Lors de la World Mobile Communications Conference (MWC) 2026, Fujitsu et le fabricant d'équipements de réseau 1FINITY ont présenté conjointement le premier lot de plaquettes et d'échantillons techniques de son processeur « MONAKA » de nouvelle génération, marquant ainsi l'entrée officielle de cette nouvelle architecture de processeur pour les centres de données et le calcul haute performance.

Fujitsu prévoit de le lancer officiellement sur le marché en 2027. Le MONAKA de première génération est basé sur l'architecture de jeu d'instructions Armv9-A et adopte une disposition de chipset 3D (petite puce) pour regrouper de manière hétérogène la puce principale avec des puces SRAM et d'E/S indépendantes. Un seul processeur intègre 144 cœurs de processeur et peut être étendu à 288 cœurs par nœud dans une configuration double canal, fournissant ainsi la base d'une puissance de calcul parallèle à grande échelle. La plate-forme prend en charge la mémoire DDR5 à 12 canaux, le bus PCIe 6.0 et l'interconnexion CXL 3.0, et intègre les extensions vectorielles Arm SVE2, ciblant les charges de travail gourmandes en calcul telles que l'inférence IA et le calcul haute performance (HPC).

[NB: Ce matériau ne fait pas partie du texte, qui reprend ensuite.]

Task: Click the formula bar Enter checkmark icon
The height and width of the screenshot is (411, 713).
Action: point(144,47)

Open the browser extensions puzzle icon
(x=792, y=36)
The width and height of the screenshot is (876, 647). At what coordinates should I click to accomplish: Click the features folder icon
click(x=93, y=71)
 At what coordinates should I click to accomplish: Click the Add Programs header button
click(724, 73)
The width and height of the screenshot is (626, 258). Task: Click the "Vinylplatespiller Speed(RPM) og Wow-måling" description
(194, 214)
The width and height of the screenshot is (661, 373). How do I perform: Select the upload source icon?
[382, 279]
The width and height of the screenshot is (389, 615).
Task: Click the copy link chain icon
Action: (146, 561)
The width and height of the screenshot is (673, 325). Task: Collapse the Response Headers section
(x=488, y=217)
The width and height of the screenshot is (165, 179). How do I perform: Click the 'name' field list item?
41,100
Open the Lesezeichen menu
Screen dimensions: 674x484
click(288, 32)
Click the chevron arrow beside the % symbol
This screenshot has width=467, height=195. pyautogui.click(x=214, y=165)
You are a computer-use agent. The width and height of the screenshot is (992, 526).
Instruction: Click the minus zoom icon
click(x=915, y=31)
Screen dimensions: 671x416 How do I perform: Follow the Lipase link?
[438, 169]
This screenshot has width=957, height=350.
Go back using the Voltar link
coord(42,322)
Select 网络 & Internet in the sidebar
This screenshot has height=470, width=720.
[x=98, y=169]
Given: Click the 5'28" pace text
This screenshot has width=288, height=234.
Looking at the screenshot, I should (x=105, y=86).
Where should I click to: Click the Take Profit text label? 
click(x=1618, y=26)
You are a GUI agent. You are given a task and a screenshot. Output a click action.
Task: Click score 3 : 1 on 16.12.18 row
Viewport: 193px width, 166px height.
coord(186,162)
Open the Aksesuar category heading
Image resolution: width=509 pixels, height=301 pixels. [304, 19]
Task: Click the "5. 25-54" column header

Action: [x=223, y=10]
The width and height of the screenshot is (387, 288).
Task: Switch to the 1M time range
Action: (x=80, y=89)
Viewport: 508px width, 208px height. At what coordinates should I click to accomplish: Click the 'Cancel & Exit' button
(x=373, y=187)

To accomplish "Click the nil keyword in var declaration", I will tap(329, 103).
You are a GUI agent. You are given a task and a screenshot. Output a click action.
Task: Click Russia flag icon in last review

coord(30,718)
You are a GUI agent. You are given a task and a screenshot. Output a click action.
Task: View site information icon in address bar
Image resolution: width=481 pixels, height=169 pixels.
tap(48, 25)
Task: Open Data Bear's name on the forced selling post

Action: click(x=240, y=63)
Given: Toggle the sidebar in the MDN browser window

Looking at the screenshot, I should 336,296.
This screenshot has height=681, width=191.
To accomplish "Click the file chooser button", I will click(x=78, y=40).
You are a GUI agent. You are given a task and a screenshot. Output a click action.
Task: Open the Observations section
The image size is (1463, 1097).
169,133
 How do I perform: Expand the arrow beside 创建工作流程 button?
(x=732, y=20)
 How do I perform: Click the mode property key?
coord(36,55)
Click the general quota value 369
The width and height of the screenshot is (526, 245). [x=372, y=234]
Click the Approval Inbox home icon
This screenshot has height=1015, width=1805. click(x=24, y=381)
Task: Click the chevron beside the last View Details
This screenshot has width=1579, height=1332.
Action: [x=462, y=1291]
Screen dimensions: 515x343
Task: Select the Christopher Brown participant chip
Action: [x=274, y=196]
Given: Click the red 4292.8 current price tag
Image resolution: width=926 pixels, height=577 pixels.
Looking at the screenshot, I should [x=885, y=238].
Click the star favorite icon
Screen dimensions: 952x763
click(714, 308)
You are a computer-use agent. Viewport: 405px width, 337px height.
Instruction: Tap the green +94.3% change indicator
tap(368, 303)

En termes de processus de fabrication, Fujitsu a choisi le processus 2 nm de TSMC pour produire les puces à cœur MONAKA et a introduit la technologie d'emballage 3.5D eXtreme Dimension System-in-Package (XDSiP) fournie par Broadcom pour intégrer fortement plusieurs cœurs dans un seul boîtier. Cette solution d'emballage permet à MONAKA de réaliser une conception à 144 cœurs sous la forme de quatre matrices à 36 cœurs. Chaque puce est connectée à la puce de cache SRAM de manière « empilement face à face » via une liaison hybride en cuivre. La couche de cache est fabriquée à l'aide du processus N5 de TSMC pour atteindre un équilibre entre densité, bande passante et consommation d'énergie. Dans les exemples de photos techniques actuellement divulgués, vous pouvez voir que l'intérieur du boîtier adopte une conception de matrice d'E/S largement centrée, entourée d'une mémoire vidéo HBM à large bande passante et complétée par une nouvelle structure d'emballage 3,5D, qui indique globalement des scénarios de demande de bande passante mémoire et de débit d'E/S extrêmement élevés.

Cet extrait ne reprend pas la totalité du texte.